History repeats itself.
We’re at the in-laws this week; my children’s grandparents on their mum’s side. They live in a suburban house on the edge of town, a bus ride from the city centre. Their grandad can drive but their nanna can’t.
It’s all very familiar.
But the superficial similarities disguise some important differences. (Not least when I went to stay with my grandparents, we were allowed in the actual house…..)
Granny and Grandad’s house:
This was the house in which I went to stay in the 1990s:
They lived in a suburban street in Hangleton, on the edge of Brighton. The houses are a mix of detached and semis, with large front and back gardens and off-street parking.
But while the houses are good for car-users, note the bus stop in the foreground. My Granny and I would sit in the front room and listen for the sound of the brakes on the hill up the street, step out and hail the bus.
The reason a bus was able to come down my Granny’s street is because it is straight and wide, so a bus route can usefully get from A-B along it.
Here’s a map of Hangleton. You can see the bus stops distributed right through the suburb - on the streets people live on:
Nanna and Grandad’s house
Here’s the house we take my daughters to:
Nanna and Grandad’s house is a very similar size, with a near-identical room layout. But it was built in the modern era, so there is no possibility of a bus stop outside as the road is a dead-end; like all the roads in the area:
Buses can’t penetrate any of the streets on which people live, so they’re relegated to an outer ‘ring road’ of the suburb. This street has no houses, so can be intimidating. On the day the Google car drove past, it was bright and sunny. But after dark, their local bus stop doesn’t have the same atmosphere:
Whereas my granny and I could step out of the house onto the bus, a trip into town from Nanna’s house is a bit more of an expedition.
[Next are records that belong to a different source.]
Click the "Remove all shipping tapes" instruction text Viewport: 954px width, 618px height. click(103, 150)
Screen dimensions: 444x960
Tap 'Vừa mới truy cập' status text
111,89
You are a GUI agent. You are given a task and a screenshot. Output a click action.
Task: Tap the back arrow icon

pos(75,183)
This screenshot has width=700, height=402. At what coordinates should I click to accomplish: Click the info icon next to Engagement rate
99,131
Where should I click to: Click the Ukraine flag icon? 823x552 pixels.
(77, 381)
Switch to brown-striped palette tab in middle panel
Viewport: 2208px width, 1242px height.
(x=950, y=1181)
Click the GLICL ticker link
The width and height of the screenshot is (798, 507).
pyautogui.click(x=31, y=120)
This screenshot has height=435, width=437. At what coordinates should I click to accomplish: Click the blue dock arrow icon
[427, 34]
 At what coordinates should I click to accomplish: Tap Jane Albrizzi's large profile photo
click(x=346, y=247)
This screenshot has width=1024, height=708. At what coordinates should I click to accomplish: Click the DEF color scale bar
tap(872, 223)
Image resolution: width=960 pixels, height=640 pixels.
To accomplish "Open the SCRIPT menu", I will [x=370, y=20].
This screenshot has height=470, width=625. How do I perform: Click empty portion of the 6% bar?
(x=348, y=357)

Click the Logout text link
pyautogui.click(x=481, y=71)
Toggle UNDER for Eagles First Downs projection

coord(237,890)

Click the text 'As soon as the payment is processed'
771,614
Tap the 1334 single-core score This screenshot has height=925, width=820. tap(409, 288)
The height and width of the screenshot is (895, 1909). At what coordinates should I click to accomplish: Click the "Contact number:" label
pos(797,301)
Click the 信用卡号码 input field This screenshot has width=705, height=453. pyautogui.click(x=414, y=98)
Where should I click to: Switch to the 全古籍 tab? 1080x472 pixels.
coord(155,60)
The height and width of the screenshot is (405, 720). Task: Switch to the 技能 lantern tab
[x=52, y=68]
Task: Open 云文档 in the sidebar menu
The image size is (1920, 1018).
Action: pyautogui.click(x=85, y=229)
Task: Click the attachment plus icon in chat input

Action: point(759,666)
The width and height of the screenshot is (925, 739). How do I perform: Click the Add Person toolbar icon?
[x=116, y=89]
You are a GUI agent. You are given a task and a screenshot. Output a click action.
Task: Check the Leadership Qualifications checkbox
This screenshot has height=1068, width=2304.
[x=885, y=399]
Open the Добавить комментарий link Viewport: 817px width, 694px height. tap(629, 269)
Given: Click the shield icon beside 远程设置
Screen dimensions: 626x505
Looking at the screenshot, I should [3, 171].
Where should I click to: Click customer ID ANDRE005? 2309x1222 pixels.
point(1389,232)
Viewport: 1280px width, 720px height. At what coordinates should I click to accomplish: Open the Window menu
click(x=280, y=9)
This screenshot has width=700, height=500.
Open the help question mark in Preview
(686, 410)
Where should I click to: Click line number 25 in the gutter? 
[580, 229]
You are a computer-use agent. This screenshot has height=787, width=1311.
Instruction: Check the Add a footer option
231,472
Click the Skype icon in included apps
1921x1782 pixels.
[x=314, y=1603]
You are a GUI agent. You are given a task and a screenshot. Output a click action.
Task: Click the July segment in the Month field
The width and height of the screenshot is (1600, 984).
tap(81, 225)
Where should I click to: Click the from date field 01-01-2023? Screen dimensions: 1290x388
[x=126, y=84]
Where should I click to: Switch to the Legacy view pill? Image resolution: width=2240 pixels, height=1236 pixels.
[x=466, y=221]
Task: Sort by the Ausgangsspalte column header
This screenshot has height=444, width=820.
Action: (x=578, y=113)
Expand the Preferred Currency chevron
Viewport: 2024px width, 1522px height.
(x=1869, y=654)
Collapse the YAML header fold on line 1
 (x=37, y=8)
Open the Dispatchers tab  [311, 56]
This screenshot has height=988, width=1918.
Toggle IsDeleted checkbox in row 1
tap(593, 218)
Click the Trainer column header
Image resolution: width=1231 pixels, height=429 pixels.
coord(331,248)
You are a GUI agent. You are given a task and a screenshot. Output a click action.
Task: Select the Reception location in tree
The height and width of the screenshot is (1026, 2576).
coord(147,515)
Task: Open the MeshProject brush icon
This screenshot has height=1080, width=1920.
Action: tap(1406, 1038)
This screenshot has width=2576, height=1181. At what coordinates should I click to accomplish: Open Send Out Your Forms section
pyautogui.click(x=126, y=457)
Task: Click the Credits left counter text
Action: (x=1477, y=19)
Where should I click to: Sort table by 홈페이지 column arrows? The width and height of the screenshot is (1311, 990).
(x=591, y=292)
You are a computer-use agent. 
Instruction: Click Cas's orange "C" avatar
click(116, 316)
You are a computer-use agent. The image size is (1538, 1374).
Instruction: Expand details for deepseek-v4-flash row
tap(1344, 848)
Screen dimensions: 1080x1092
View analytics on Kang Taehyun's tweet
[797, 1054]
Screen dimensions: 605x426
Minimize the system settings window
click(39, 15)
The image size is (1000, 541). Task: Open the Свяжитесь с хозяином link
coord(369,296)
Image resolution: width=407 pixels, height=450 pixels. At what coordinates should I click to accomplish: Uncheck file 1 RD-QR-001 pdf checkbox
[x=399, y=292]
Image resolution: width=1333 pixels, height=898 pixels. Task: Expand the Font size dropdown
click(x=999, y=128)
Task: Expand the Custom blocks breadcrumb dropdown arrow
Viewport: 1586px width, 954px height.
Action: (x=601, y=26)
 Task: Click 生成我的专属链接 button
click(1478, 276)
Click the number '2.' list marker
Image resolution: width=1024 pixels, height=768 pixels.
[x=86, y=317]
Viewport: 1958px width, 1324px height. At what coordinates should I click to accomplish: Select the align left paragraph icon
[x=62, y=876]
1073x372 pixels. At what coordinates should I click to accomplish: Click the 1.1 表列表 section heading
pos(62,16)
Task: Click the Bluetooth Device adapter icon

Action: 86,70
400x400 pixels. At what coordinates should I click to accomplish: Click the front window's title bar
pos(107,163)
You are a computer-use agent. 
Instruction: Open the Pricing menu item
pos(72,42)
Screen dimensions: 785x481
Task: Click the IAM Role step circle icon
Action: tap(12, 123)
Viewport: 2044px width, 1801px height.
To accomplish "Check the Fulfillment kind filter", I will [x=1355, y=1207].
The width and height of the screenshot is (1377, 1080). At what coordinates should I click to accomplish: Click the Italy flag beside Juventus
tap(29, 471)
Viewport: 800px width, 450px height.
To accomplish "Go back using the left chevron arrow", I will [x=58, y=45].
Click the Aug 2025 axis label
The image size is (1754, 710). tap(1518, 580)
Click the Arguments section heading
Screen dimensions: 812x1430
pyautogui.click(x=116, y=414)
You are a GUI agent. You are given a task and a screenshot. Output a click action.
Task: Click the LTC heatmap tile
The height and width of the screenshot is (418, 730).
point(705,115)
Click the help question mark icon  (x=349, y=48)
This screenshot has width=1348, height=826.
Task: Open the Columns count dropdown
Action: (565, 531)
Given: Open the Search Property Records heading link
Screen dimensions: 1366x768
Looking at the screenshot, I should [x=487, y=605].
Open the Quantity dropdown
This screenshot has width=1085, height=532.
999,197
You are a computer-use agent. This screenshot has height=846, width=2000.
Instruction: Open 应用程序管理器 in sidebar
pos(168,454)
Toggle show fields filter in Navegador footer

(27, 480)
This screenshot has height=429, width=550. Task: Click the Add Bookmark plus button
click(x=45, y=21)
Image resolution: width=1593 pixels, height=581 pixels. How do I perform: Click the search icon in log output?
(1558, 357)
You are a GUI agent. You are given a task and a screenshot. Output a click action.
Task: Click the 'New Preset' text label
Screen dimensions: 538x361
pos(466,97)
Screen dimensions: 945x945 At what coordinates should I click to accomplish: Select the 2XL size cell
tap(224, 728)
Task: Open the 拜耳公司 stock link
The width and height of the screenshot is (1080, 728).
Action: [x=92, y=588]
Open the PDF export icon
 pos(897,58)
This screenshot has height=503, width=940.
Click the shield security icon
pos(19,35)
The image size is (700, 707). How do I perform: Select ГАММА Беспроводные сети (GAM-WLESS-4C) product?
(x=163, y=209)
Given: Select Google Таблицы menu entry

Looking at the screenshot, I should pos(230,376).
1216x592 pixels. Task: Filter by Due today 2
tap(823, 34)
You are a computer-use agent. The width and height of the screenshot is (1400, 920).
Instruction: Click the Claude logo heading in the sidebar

My Granny’s house had buses passing the front door every few minutes; Nanna’s house cannot.
This is engineered into the design of these suburbs; kids growing up in Halewood are likely to learn to drive at the first opportunity because it will give them freedom from a windswept bus stop; and because the streetscape (dominated by off-road parking with most streets, though not my in-laws’, having no pavements) shouts to you about a car-based life.
What’s more important for a bus strategy?
The DfT has just started the process of updating the Manual for Streets. This worthy tome, last updated in 2007, sets out excellent design principles that - if adopted - should prevent this kind of thing.
But this study shows that it is not being used. 1 in 5 housing schemes should not have been granted planning permission, and developers are getting badly designed schemes through on appeal.
As part of the bus strategy, the DfT should be putting pressure on colleagues in the Department for Communities and Local Government to ensure that the Manual for Streets is not just written, but used.